There are a number of problems that can occur when server reboots coincide with a loss of communication between the client and server. A couple possible cases are outlined in Section 8.6.3 of RFC 3530. In order to prevent these problems, the server must track some information about its clients on stable storage. The Linux server currently does the minimum scheme to prevent this:
- Whenever the client does its first non-reclaim OPEN, OPEN_CONFIRM or (for v4.1 clients) RECLAIM_COMPLETE, the server must store information about that client’s opaque ID string.
- When the client needs to reclaim during the grace period, the server must verify that there is a record of the client on stable storage
- When the clientid expires, then we MAY remove that record
- When the grace period ends, any client records that were not reclaimed during the current grace period must be removed
Linux knfsd does this currently by tracking this information on disk, usually in /var/lib/nfs/v4recovery. Note that there is no daemon for doing this. knfsd creates and removes directories in this directory in order to track this using vfs_* calls from within the kernel. This seems a bit odd and somewhat alarming until you realize that knfsd manipulates filesystems itself all the time in the course of its normal duties. Still, changing this has been something on the to-do list for a long time.
Now though we have a clear need to change this. If an address floats to a different server (or there’s a migration event or something), then we still need to track it in case it needs to reclaim its state. The clientid database must be shared among all the hosts in the cluster.
One thing to bear in mind is that clients do not call SETCLIENTID against a server, but rather against an address. There is no reliable mechanism for a client to tell that a server is multi-homed, so it must treat each address as if it were an independent server. By the same token, when the address floats to a new server, we need to move any stateful information that’s associated with that address to the new server as well.
So, how do we fix this…
The first step toward fixing this is to remove the code that does this tracking today and replace it with a more standard upcall + daemon to track this information. Since we have a large installed base of servers using the old mechanism, we will also need a transition mechanism. Currently, I’m considering just moving the older code inside of something like this:
…and adding a new Kconfig option to switch between the two.
Once that’s settled, we’ll need to add the upcall and daemon. I have some prototype code in progress for this, and it’s fairly straightforward. The upcall uses a new pipe in rpc_pipefs, and the daemon tracks the info using a sqlite DB in a standard location.
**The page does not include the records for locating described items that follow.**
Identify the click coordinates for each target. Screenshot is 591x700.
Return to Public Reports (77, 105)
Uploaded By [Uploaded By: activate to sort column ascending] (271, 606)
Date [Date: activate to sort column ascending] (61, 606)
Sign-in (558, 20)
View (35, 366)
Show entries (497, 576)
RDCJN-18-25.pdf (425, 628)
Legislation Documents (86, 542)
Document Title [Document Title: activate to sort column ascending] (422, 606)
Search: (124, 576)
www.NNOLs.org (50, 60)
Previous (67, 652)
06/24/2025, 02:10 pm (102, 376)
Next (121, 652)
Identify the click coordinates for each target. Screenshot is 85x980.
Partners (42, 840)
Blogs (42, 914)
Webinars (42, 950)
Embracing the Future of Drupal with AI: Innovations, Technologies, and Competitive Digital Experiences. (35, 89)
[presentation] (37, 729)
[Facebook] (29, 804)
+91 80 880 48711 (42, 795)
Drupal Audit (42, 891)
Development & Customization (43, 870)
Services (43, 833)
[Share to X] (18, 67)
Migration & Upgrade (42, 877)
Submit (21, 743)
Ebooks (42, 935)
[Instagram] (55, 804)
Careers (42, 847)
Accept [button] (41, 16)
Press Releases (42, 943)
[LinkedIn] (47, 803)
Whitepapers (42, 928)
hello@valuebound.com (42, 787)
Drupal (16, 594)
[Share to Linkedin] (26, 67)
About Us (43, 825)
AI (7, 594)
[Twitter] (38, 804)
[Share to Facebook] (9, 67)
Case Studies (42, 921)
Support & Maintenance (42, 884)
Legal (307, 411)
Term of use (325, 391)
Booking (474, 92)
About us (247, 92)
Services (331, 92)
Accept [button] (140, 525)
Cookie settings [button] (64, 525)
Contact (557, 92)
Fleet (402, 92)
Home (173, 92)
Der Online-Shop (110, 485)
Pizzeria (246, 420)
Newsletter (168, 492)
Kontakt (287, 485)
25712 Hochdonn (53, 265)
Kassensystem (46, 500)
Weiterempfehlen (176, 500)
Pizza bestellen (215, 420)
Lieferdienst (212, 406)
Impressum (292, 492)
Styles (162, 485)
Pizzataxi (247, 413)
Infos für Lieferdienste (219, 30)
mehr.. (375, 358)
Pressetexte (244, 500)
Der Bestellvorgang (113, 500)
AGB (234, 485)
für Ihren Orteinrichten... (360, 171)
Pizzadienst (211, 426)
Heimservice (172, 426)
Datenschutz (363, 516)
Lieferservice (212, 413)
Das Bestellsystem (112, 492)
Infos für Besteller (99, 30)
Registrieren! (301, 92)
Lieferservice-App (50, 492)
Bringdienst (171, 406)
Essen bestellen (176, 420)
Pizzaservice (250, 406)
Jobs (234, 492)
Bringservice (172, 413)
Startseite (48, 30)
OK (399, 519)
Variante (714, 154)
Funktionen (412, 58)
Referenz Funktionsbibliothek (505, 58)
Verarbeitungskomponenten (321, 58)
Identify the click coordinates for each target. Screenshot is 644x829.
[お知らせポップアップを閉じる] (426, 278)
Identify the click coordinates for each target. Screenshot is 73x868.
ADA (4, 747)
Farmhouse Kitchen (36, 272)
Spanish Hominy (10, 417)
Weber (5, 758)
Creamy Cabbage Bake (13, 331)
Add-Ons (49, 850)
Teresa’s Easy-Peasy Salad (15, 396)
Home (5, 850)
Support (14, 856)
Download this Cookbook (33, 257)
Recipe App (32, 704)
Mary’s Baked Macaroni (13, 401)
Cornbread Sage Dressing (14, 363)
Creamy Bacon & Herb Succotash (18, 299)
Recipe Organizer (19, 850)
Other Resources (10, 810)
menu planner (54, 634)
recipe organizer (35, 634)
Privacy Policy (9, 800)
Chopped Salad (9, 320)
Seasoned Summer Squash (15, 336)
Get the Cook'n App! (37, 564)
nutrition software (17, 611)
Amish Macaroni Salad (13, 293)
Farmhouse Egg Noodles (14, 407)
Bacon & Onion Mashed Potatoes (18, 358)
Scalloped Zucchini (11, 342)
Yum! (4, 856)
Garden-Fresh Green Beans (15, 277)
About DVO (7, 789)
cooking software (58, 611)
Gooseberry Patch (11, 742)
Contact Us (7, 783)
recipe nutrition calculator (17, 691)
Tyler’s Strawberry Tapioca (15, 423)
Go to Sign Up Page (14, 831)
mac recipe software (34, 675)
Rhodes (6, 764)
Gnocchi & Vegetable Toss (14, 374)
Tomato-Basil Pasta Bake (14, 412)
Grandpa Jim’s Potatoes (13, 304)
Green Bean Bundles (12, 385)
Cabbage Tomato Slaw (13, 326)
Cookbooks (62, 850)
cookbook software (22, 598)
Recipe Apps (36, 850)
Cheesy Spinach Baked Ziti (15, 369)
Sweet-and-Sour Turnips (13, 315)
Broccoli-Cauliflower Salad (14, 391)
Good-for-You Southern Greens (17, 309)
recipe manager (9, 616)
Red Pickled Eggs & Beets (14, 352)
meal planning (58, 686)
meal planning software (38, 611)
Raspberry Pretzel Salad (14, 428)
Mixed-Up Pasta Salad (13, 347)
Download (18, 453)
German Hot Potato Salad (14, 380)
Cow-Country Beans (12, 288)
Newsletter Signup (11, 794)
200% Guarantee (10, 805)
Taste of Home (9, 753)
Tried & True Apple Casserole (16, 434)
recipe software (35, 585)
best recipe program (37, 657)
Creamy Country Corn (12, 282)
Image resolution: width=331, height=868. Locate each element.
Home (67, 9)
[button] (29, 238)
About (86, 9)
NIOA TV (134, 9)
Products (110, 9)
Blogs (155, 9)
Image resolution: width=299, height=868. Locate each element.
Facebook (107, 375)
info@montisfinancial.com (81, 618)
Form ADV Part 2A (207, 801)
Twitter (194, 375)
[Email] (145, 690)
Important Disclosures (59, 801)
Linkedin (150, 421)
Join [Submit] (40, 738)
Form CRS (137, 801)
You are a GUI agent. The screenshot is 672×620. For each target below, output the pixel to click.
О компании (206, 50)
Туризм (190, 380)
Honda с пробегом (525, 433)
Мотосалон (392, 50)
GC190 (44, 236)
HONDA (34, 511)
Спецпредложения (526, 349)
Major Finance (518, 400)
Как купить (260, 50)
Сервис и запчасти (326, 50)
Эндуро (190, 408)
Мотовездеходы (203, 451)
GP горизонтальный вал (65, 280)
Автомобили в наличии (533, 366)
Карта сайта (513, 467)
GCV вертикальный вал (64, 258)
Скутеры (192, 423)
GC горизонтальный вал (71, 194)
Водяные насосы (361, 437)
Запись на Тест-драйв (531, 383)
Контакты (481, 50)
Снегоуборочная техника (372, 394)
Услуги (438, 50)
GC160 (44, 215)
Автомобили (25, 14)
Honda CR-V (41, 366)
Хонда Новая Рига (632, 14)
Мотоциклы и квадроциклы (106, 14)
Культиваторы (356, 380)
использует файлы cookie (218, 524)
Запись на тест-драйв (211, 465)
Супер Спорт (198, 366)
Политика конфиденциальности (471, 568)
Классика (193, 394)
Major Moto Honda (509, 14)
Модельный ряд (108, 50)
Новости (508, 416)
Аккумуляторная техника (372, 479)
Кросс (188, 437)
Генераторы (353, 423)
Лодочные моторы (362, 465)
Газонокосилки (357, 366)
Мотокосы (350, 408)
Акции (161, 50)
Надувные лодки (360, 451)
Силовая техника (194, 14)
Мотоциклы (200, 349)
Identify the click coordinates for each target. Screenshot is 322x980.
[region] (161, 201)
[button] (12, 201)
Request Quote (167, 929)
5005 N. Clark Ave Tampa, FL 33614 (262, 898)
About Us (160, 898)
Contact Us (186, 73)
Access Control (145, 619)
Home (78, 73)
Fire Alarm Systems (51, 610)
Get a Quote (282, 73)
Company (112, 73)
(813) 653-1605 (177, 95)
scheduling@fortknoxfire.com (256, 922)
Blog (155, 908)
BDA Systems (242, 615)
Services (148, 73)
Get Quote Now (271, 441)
Doing this in the single host case is relatively easy, and most of the functions are identical in the clustered case as well. The kicker is the last element of the tracking scheme where we clean up at the end of the grace period. Because this involves the grace period (which must be coordinated among all the cluster hosts), we have to do something more elaborate for a clustered setup. We’ll need to ensure that only the first (or last?) host to come out of grace does the “purge” at the end of the grace period in this situation.
This may mean that some sort of quorum/election cluster-fu will be involved here. Ideally, we”ll just be able to extend the single-host daemon to be cluster aware when needed. Worst case, we’ll need to design an entirely separate daemon for it, but I hope that won’t be necessary.